I am aware of proof of divisibility of binomial coefficients of a prime $p$. I've seen it is easy to show that when $0<k<p$ $$\binom{p}{k}\equiv 0 \mod p$$
Can there be anything stronger. Suppose I have an integer $n=pq$. Can we prove that $p|\binom{pq}{k}$. I feel like this is an impossibility since, looking at a case like $n=15$, $3|\binom{15}{4}$, but $3\not|\binom{15}{3}$. $5|\binom{15}{3}$ but $5\not|\binom{15}{5}$. Yet there ARE binomial coefficients where that 15 divide evenly.
Is there a way to determine which coefficients will successfully be divided by $n$ and which will be divisible by $p$ or $q$? And are there stronger divisibility laws for powers of a prime?
If $n = pq$, then $p$ divides $\left( \begin{array}{c} n \\ k \end{array} \right)$ if $p$ does not divide $k$, and sometimes in some other special cases. For example $3$ divides $\left( \begin{array}{c} 12 \\ 6 \end{array} \right)$.

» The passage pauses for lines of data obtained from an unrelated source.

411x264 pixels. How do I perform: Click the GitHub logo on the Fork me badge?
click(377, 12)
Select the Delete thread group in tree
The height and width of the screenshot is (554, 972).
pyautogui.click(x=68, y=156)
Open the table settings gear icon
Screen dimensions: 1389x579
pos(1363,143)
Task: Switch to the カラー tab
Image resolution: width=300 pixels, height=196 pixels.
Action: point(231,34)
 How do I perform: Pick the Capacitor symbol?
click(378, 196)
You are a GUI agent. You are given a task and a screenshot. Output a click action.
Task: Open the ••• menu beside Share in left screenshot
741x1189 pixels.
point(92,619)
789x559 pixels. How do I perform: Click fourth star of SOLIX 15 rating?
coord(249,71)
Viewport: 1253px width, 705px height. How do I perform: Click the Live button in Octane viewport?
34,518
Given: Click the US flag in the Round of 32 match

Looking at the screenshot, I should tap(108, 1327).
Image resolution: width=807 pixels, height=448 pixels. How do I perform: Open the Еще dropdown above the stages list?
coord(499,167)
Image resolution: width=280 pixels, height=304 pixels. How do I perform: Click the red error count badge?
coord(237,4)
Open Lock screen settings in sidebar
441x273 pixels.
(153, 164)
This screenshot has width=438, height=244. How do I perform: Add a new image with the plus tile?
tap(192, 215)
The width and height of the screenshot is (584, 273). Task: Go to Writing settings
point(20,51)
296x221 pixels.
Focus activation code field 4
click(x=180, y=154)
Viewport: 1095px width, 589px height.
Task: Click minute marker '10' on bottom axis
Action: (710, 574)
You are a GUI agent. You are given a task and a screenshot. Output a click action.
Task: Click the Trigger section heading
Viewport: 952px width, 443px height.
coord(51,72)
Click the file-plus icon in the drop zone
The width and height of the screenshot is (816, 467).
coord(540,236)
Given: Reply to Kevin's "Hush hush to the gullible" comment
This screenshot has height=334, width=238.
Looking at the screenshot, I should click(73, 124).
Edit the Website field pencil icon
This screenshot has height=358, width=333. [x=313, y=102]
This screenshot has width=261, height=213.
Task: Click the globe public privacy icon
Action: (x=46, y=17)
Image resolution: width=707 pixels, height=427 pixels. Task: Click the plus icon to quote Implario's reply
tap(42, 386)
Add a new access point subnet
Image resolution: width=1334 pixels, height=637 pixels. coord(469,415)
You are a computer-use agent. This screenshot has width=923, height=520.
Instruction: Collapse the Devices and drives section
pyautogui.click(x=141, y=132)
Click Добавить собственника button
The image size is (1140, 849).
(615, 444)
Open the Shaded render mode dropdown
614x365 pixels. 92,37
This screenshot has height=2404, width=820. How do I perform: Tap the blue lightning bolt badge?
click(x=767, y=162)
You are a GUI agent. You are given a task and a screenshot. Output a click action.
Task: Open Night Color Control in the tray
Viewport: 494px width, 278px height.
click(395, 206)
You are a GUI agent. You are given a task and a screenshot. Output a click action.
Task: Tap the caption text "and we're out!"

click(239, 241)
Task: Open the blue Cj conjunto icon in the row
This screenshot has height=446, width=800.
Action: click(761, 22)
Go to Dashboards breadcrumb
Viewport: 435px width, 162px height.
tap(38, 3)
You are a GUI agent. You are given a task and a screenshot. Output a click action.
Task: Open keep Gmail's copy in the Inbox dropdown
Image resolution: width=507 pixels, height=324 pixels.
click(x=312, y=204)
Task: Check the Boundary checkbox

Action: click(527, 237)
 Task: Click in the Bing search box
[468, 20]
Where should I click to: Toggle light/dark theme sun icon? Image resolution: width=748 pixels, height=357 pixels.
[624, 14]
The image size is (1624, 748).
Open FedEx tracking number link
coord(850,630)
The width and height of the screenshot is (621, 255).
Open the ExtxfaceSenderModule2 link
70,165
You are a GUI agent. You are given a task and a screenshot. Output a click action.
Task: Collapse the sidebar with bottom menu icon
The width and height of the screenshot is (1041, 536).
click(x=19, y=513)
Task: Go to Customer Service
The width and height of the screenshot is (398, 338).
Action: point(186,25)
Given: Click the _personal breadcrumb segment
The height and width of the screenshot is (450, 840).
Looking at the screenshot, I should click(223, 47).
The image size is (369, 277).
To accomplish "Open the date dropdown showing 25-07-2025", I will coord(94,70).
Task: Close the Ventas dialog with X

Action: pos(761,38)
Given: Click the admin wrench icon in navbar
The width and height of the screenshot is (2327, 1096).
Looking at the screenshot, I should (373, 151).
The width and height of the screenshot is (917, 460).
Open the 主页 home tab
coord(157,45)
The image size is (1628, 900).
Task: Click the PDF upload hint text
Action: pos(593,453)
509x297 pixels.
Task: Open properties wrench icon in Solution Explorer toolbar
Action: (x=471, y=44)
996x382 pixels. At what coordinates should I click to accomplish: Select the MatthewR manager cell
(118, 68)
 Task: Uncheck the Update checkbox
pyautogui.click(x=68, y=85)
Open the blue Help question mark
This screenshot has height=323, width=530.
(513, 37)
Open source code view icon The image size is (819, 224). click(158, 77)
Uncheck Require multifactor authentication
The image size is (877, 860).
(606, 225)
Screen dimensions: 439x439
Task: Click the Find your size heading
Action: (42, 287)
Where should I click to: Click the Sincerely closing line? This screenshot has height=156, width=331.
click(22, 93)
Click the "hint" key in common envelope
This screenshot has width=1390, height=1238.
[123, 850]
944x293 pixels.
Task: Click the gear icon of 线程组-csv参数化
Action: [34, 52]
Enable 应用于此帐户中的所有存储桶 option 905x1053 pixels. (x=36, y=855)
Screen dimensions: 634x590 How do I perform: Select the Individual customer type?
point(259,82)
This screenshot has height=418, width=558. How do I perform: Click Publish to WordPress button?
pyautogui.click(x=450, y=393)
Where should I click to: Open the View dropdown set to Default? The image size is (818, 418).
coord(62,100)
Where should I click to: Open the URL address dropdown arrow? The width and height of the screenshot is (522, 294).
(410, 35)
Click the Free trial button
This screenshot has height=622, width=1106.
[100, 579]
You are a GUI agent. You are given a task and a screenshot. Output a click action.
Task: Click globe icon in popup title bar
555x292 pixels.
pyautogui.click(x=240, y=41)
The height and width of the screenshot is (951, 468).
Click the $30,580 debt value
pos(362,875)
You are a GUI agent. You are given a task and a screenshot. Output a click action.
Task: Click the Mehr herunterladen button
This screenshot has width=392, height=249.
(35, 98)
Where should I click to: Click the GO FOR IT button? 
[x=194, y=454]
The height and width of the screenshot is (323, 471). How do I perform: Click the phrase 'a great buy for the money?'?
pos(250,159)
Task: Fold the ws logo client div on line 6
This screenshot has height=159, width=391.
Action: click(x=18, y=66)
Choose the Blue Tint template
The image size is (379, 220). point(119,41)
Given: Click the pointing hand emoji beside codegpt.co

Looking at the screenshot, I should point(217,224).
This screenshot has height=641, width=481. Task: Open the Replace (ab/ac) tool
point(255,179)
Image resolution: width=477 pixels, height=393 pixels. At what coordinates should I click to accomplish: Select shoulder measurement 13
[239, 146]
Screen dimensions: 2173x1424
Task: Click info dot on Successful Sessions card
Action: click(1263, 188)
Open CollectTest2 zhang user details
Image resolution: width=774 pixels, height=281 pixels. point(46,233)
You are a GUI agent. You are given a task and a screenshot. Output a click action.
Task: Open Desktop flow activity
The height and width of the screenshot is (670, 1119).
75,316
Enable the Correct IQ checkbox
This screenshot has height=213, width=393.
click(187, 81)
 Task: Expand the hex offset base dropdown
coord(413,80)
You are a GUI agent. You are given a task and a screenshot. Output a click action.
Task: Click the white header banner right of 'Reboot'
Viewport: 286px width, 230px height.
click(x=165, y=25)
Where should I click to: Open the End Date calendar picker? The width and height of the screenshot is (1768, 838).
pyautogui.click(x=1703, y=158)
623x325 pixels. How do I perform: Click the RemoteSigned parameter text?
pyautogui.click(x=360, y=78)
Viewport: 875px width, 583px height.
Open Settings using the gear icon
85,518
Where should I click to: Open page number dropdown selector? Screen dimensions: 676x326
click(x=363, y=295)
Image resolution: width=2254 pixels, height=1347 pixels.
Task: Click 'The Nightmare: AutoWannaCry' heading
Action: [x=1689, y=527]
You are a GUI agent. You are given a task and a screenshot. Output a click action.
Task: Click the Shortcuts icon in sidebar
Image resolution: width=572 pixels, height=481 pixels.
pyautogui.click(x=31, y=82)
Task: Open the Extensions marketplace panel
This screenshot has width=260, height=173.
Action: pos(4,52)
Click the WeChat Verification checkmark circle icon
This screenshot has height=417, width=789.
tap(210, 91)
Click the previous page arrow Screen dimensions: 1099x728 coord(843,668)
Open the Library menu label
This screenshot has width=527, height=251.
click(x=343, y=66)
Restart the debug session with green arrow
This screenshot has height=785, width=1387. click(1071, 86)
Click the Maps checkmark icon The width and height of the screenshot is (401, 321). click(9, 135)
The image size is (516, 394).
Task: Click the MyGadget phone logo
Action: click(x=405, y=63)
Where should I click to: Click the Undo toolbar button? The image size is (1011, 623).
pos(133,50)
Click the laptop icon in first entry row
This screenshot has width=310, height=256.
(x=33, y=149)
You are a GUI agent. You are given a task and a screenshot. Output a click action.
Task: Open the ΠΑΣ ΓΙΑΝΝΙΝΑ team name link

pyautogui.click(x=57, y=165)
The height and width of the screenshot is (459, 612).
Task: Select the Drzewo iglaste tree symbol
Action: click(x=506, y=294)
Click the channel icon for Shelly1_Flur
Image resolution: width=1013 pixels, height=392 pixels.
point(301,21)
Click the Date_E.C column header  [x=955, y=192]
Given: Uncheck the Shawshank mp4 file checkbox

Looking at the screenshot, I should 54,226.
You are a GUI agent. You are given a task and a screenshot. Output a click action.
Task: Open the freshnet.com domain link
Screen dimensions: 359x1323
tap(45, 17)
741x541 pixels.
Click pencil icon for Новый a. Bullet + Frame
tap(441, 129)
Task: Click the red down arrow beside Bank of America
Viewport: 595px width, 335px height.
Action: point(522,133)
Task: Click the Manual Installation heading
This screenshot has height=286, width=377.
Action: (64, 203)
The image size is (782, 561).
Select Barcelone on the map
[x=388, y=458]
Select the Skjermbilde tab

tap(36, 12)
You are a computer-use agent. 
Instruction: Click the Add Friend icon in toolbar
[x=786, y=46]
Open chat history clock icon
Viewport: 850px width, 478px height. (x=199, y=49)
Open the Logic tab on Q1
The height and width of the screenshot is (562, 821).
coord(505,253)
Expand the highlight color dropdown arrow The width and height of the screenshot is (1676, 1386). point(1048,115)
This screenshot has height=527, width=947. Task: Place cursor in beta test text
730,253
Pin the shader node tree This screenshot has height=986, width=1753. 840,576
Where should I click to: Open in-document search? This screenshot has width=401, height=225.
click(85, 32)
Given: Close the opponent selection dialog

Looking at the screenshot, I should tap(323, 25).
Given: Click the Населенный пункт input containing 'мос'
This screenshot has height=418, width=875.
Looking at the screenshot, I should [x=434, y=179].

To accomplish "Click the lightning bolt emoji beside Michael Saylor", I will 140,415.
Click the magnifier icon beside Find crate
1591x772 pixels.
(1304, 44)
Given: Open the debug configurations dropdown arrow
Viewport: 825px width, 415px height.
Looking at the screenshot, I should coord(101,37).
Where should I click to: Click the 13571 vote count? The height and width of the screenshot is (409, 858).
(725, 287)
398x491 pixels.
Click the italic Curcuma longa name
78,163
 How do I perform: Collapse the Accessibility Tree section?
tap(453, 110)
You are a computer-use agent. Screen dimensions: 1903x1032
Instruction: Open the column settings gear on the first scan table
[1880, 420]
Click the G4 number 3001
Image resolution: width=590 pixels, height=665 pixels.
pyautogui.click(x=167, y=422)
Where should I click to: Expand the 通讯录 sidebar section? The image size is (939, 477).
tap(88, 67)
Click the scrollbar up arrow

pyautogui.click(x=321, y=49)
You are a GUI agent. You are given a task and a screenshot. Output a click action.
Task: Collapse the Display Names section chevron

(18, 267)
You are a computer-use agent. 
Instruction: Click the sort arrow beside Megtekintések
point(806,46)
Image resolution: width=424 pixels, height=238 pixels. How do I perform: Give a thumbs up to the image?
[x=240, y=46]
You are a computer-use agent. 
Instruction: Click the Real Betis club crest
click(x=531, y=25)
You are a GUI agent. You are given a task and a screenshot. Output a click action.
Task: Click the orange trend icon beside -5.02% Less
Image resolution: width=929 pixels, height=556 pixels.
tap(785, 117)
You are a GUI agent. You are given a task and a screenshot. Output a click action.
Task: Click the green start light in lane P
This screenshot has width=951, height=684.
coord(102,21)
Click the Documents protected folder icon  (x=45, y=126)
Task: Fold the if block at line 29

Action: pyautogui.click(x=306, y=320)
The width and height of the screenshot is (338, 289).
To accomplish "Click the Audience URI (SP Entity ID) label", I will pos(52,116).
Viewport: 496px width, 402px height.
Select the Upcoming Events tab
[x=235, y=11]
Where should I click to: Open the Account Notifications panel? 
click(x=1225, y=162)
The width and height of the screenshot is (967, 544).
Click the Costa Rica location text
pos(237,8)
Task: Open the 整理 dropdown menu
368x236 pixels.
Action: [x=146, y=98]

The full answer: write the base $p$ expansions of $n$ and $k$:
\begin{align*} n & = n_mp^m + \cdots + n_1p^1 + n_0 \\ k & = k_mp^m + \cdots + k_1p^1 + k_0 \\ \end{align*}
Then $p$ divides $\left( \begin{array}{c} n \\ k \end{array} \right)$ if and only if there exists some index $i$ with $k_i > n_i$. This follows from Lucas' Theorem. In particular, since $p$ divides $n$, $n_0 = 0$, and so $p$ will always divide $\left( \begin{array}{c} n \\ k \end{array} \right)$ as long as $p$ does not divide $k$.